Some of the most common names you’ll see for hemostatic agents are QuikClot, Celox, and Combat Gauze. They can exist as powders or as gauze impregnated with the hemostatic agent. Many who have used these products state that in the event of major blood loss the flow of blood can be so strong that the powders are just washed away by the blood.

In that case, the impregnated gauze comes in handy. The wound should be packed with as much gauze as necessary to stop the bleeding. Yes, packing gauze into a bloody wound can lead to infection, but it’s better to battle an infection that can respond to antibiotics than it is to bleed to death from a fixable wound.

2. Tourniquet

Tourniquets are another way of stopping blood loss. They are generally used when an artery has been severed in the arm or leg. The tourniquet is placed as high around the arm or leg as possible and then is tightened with the windlass until blood flow stops. The time the tourniquet was applied must be noted, as keeping a tourniquet in place for more than two hours can lead to nerve damage or limb loss. Still, it’s better to lose a limb than to lose your life.

3. Chest Seal

Chest seals are used to treat sucking chest wounds and prevent the buildup of a tension pneumothorax. They are generally sold in pairs, as the most common chest wounds feature a rifle bullet entering the chest and exiting the back, or vice versa. In that case, both the entry and exit wounds need a chest seal. The most popular chest seals are vented chest seals, which allow pressure buildup within the pleural space to dissipate. Unvented chest seals, by contrast, still allow improvements in breathing but will eventually lead to the development of tension pneumothorax.

4. Nasopharyngeal Airway

A nasopharyngeal airway, or NPA, is a tube that is designed to be inserted into the nose to create an airway in the event of an obstructed airway. When someone falls unconscious the jaw muscles can relax, causing the tongue to slide backward and obstruct the airway. That may not always be readily apparent to those treating the person, nor is it always easily remedied through methods such as head tilting and chin lifting.
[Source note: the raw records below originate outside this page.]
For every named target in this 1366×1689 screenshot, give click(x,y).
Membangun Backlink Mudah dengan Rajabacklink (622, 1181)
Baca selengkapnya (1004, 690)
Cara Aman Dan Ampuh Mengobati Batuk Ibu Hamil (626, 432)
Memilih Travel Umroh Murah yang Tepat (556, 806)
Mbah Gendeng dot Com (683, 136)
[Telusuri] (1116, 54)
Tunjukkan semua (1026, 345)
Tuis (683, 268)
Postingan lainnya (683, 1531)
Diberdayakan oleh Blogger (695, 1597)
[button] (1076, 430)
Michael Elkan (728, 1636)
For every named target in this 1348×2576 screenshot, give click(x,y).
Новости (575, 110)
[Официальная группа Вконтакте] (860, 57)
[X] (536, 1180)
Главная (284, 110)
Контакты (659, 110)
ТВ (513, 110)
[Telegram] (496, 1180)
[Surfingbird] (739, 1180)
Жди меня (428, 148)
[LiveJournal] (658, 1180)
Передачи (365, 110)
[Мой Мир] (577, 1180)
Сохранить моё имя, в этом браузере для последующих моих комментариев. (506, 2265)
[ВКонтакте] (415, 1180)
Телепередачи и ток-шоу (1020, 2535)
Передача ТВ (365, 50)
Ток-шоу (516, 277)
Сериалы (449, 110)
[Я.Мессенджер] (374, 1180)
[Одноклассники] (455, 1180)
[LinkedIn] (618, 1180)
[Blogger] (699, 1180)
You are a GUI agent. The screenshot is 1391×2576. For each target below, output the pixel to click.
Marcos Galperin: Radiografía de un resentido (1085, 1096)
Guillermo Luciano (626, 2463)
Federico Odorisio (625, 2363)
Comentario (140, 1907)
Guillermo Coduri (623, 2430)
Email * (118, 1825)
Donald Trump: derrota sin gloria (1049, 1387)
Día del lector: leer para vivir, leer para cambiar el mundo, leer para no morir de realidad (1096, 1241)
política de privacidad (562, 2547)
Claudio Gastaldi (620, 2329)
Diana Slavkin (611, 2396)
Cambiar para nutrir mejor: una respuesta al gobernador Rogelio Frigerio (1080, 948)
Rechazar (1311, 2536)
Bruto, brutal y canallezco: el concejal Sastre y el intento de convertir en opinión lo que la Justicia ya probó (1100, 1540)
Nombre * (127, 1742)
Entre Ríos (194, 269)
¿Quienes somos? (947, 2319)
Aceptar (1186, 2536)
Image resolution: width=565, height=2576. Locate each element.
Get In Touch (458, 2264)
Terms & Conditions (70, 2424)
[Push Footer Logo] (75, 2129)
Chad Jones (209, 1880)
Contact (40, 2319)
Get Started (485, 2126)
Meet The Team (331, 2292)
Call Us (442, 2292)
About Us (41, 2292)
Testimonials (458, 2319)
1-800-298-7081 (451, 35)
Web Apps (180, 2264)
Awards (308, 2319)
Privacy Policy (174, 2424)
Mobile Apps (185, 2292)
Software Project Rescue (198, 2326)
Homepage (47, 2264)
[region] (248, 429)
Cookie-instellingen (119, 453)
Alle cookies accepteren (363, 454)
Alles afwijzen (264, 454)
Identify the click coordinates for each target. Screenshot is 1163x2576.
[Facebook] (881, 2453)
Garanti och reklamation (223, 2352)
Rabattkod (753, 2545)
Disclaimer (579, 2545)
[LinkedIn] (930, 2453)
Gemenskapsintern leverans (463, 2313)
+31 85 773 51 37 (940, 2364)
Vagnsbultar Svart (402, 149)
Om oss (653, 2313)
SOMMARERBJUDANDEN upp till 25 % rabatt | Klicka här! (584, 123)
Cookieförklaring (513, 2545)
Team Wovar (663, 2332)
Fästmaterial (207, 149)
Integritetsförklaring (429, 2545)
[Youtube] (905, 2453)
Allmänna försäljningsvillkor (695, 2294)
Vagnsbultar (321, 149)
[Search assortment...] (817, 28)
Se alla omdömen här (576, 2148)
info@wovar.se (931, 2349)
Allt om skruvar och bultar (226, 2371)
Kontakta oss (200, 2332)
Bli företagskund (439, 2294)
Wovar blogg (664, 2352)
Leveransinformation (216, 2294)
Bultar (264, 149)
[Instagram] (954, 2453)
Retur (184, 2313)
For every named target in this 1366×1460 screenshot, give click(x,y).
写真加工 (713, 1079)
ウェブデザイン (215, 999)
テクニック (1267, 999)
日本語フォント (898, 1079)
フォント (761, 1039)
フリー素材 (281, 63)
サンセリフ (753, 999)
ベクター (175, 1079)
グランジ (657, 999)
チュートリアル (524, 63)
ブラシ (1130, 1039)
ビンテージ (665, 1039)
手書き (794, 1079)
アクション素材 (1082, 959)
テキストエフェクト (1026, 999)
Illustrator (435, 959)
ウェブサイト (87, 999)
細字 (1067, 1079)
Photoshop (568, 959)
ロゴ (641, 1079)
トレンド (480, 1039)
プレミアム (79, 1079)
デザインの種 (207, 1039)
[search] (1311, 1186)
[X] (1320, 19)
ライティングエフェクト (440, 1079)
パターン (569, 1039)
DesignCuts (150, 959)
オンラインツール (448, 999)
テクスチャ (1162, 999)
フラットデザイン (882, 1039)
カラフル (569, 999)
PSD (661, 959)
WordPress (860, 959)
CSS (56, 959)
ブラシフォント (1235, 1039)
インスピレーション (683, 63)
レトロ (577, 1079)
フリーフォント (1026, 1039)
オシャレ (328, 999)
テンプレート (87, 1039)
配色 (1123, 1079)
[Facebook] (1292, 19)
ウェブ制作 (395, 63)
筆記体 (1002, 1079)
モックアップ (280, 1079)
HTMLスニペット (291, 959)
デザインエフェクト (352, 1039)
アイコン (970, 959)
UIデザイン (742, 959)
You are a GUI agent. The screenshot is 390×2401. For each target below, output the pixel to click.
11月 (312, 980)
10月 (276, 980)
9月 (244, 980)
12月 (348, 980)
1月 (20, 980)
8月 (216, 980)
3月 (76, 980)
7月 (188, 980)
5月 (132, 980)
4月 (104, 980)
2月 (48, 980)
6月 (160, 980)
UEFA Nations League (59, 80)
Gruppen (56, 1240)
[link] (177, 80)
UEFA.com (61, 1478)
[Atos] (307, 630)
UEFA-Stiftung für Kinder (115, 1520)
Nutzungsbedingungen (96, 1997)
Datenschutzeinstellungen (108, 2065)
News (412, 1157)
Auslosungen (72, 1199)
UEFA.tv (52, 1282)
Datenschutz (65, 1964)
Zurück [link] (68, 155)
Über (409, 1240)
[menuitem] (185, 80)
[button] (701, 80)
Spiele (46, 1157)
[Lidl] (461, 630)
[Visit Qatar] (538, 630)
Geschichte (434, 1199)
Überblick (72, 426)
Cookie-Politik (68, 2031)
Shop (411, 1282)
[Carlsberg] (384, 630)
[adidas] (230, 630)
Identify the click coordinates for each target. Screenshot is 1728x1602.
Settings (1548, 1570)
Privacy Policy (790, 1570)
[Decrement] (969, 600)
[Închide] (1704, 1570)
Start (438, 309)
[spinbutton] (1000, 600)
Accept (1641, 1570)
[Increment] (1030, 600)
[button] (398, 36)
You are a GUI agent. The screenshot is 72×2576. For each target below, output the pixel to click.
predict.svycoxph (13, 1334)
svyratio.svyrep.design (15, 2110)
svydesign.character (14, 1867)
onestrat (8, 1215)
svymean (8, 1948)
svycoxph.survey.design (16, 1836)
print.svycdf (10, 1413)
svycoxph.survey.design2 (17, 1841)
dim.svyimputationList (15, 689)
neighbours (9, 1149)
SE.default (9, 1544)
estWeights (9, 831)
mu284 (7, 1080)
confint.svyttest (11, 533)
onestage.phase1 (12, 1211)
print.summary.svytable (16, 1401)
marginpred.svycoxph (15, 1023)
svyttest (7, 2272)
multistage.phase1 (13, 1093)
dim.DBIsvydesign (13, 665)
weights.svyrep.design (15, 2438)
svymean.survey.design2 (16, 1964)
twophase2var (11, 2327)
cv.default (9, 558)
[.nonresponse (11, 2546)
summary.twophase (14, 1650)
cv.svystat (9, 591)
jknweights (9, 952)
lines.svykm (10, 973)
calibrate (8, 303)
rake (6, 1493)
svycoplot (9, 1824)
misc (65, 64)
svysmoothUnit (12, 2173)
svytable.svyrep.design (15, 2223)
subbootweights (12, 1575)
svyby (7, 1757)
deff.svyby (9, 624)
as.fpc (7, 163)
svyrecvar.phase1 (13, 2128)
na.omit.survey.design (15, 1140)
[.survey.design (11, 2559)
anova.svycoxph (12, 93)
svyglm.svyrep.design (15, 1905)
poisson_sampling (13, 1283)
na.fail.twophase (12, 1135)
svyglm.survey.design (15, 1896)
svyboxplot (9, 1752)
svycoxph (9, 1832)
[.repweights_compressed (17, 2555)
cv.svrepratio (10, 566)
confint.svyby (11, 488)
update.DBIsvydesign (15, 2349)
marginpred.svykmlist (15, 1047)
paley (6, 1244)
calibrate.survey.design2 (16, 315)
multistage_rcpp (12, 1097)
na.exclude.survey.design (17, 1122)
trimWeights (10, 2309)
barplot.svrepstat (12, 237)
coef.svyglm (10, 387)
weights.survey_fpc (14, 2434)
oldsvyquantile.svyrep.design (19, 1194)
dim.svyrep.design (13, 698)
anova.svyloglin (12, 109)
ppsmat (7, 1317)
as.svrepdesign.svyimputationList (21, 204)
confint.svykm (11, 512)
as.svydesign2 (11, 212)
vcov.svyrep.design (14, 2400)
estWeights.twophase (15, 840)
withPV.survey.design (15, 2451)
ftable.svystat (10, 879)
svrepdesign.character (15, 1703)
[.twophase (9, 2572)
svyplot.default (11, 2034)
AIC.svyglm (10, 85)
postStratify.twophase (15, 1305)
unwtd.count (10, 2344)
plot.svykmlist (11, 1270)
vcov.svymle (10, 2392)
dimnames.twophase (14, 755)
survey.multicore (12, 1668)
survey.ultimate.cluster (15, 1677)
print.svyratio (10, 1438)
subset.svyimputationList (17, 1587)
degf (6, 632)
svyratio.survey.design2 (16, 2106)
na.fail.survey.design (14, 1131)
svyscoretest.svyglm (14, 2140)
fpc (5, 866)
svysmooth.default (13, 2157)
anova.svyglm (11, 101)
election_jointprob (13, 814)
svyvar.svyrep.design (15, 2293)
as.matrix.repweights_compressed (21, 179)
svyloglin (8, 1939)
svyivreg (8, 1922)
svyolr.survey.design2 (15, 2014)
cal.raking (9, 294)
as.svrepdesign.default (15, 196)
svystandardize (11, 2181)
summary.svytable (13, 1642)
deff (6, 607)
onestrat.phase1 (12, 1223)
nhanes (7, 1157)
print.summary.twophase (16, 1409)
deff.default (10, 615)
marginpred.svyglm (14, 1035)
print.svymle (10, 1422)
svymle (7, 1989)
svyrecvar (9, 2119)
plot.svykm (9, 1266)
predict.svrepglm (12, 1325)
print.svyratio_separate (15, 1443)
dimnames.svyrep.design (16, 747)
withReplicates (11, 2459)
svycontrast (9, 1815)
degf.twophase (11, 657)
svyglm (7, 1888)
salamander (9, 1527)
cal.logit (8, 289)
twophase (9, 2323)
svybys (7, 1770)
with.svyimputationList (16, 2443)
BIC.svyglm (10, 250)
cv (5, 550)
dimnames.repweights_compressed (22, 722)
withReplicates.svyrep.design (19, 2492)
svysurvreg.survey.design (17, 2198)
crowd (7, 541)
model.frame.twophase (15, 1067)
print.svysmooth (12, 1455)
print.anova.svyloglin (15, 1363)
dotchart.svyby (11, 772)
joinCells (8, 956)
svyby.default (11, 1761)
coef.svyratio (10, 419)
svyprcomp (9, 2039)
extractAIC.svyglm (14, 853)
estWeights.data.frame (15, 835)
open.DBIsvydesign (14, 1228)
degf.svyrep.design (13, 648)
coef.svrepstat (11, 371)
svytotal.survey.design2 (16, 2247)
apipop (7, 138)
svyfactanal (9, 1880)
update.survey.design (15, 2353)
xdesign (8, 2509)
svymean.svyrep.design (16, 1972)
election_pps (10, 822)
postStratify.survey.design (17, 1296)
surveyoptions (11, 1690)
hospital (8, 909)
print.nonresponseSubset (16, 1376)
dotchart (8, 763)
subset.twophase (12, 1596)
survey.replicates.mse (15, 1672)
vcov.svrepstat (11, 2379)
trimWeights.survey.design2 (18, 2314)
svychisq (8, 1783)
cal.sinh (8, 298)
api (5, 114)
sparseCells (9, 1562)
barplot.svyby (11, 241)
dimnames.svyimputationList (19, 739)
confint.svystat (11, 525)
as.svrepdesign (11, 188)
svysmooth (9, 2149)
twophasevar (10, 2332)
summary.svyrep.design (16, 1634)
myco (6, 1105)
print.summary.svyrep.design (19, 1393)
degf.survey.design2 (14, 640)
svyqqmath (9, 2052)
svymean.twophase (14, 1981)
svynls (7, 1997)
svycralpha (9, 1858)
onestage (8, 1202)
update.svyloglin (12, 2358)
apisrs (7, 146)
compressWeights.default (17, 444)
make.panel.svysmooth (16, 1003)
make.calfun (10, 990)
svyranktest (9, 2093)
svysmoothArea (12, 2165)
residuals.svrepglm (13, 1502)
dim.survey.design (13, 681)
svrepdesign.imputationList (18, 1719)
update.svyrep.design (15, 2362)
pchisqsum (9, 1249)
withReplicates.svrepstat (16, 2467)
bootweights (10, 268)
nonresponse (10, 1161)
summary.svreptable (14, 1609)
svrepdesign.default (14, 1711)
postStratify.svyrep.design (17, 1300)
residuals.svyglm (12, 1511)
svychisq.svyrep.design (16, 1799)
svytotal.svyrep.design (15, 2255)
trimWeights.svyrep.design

The NPA features one flared end that is designed to keep the NPA from slipping all the way into the nose. The other end should be lubricated in order to ease insertion of the NPA, and should be inserted into the right nostril. If it doesn’t fit, try the other nostril. Don’t force insertion as that can result in nasal bleeding, which is not something you want to have occur to an unconscious person.

5. Splints

If you’re in the middle of the woods and you or a member of your party suffer a broken bone or severe sprain, splinting the limb or extremity can be necessary to keep the affected body part immobile so that no further damage is done.

Get the Right First Aid Training

Remember that all the gear in the world won’t help you if you don’t know how to use it. You can find basic first aid courses through the American Red Cross or Stop the Bleed. More advanced courses such as wilderness first aid and trauma first aid can be found through other organizations, or through local community colleges. Make sure that you know how to use the gear you have so that you’ll be a help and not a hindrance in an emergency situation.